I first became a fan of Joss Stone in 2003 with her neo soul album The Soul Sessions. A big part of the charm was she was a 16-year-old with a mature voice in a retro medium. The timing coincided with Amy Winehouse’s debut and predates Winehouse’s blockbuster Back To Black by a couple of years.  Stone was a very big deal in the UK but never has had the same traction in the U.S. despite her American style.

I have purchased every Joss Stone album since her debut, but none have knocked me over like that debut. My sense is she has been over produced. Listening to The Soul Sessions today it sounds fresh, funky and timeless despite over a decade of a zillion artist trying to mine retro gold.

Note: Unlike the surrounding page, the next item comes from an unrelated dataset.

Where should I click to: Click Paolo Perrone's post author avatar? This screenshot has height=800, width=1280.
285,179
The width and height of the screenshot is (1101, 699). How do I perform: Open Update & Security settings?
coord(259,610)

Water For Your Soul takes a reggae-lite approach on most songs and it really works with the gorgeous instrument that is Joss Stone’s voice. She easily shifts from a breathy purr and to a rock and roll roar – often in the same song.

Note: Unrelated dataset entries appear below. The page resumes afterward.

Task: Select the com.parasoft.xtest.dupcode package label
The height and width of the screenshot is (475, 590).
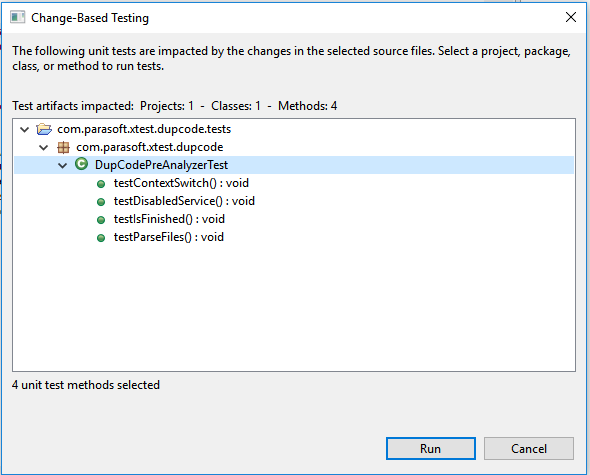Action: (150, 147)
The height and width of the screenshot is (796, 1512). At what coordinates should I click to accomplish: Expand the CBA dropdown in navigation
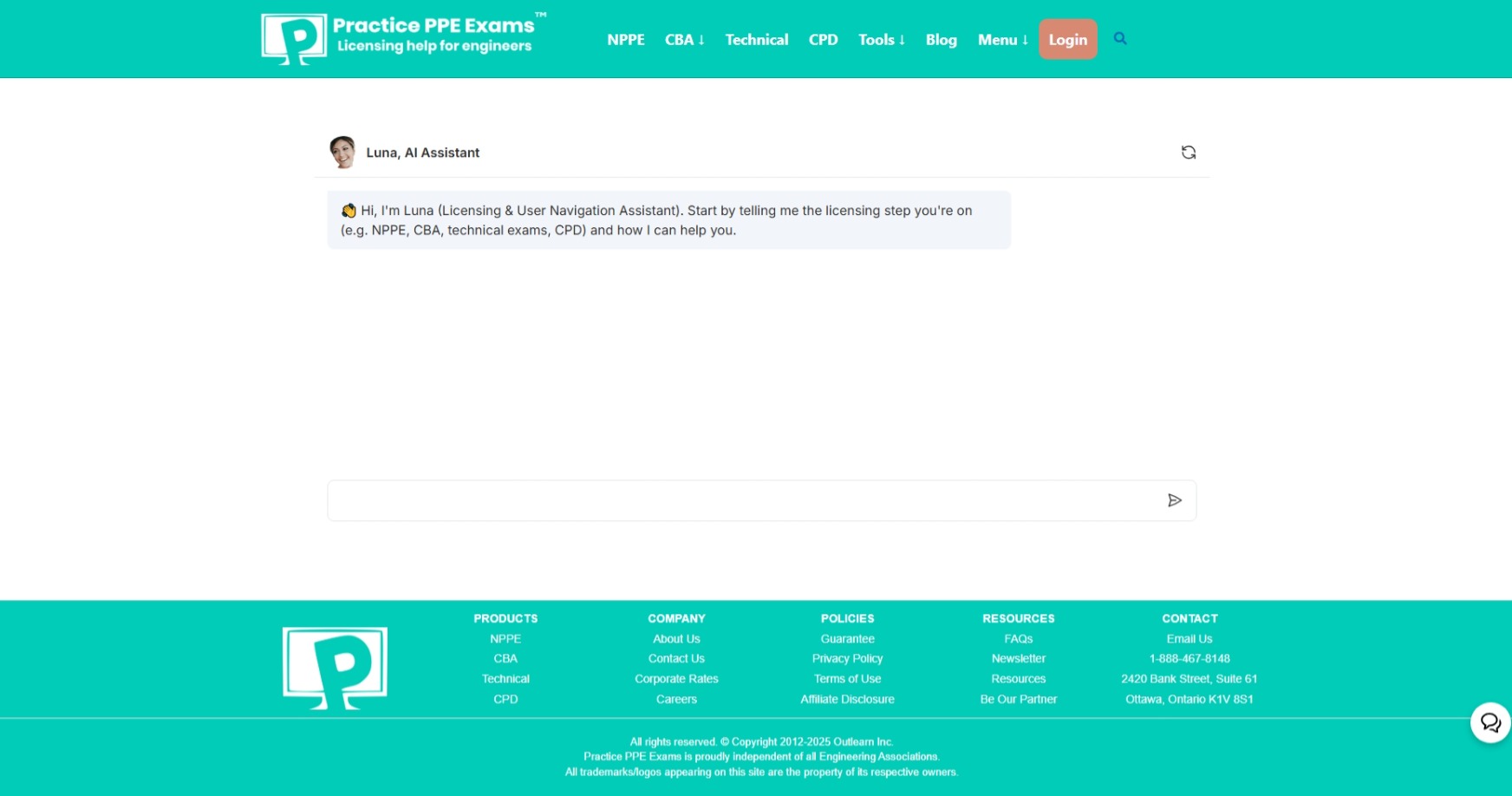point(684,40)
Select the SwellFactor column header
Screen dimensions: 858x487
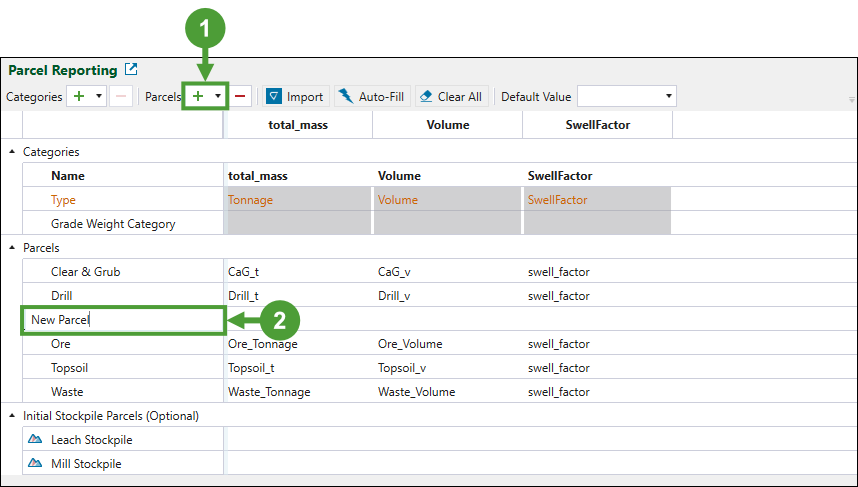595,125
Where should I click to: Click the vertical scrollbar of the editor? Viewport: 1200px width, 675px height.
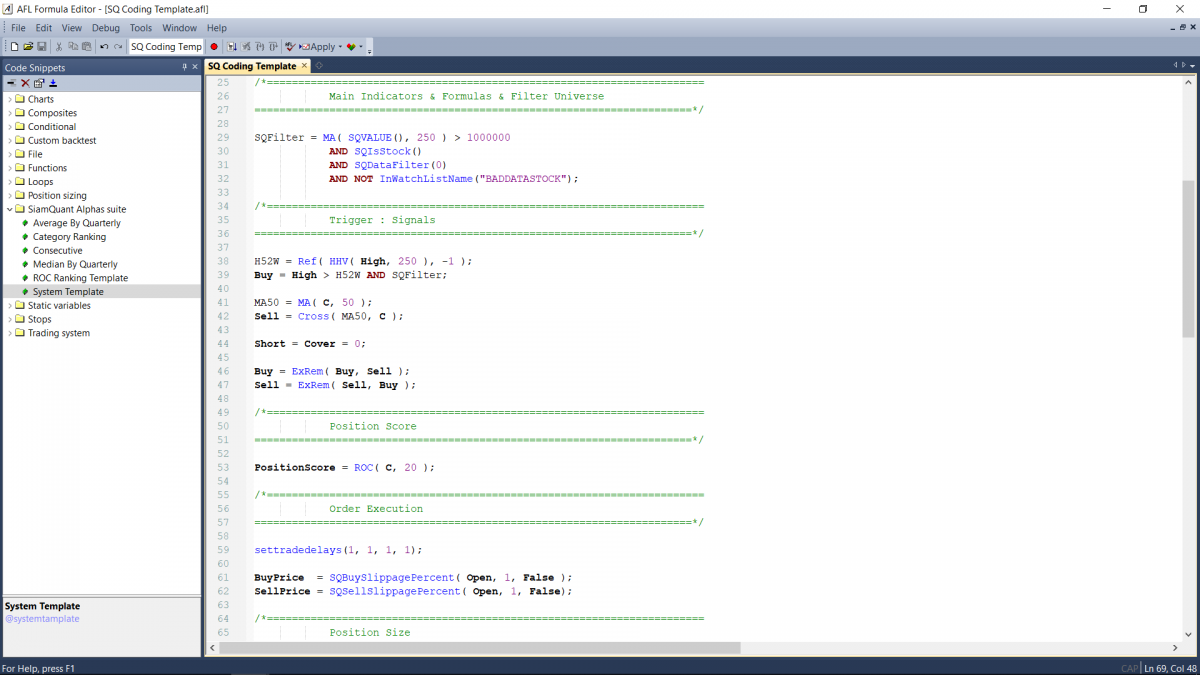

Per Wikipedia: The idea for a reggae record comes when Stone worked with Damien Marley on SuperHeavy in 2011. In an interview for Official Charts she stated: “Damien actually said to me, ‘Joss, you have to do a reggae album!’ I’m not crazy enough to know that a reggae album from me would be a very weird thing to do, but the songs we’ve created are heavily rooted in that sound. That’s the style of the album. There’s also the Irish fiddles, the Sarod, the tabla, the gospel, flamenco guitar.”

“Love Me” sets the tone with the pop reggae that dominates the session.

“This Ain’t Love” is a deep modern soul that would not sound out-of-place on Sade album. But rather than Sade’s mellow voice, Stone belts it out.

“Stuck On You” is a pretty ballad that is a bit over produced for my taste.  It would have been an amazing cut if it had a more minimalist arrangement like the tabla outro.

“Star” opens with a nice big fat beat that has just a pinch of reggae in the big pop stew.  Here the big production values of the track works and I can close my eyes and hear it backing a transition scene in a movie.

“Let Me Breath” has a nice Latin groove.

“Cut The Line” is more pop reggae that shines a light on Stone’s amazing pipes.

“Wake Up” starts with a Damien Marley toast.  The reggae experiment is at full tilt here and her voice and Marley are a delightful volley.

“Way Oh” is a nice reggae slow boil.  I appreciate that Stone’s take on reggae is to use her normal phrasing and not some fake Jamaican put on.

“Underworld” – by now the reggae groove is getting pretty infectious. I love this kind of soft boil that invokes a slow sway vs. a happy dance.

“Molly Town” is more of an old school reggae groove.

“Sensimilla” – a title that evokes Rastafari – is the least reggae cut on the album. Instead it is a very mellow soul ballad.

“Harry’s Symphony” is the most traditional reggae track on the album and has gorgeous reggae horns and organ punctuating  the track.

“Clean Water” starts with a nice reggae groove with an almost Flamingo guitar over it.  Stone jumps in on top and rides the groove with a great breathy vocal.

“The Answer” closes out the set with a Celtic groove.  This song screams for a collaboration with Robert Plant and his blues meets world music meets techno sensibility.

Overall this a nicely crafted pop.  Nothing revolutionary. But it is hard not to appreciate something so beautifully constructed.  Stone’s voice is nicely framed by elaborate arrangements that focus more on the groove than the tinsel.  Her voice is always front and center with minimal manipulation.  This is classy mature pop that will appeal to retro loving millennials and nostalgic baby boomers.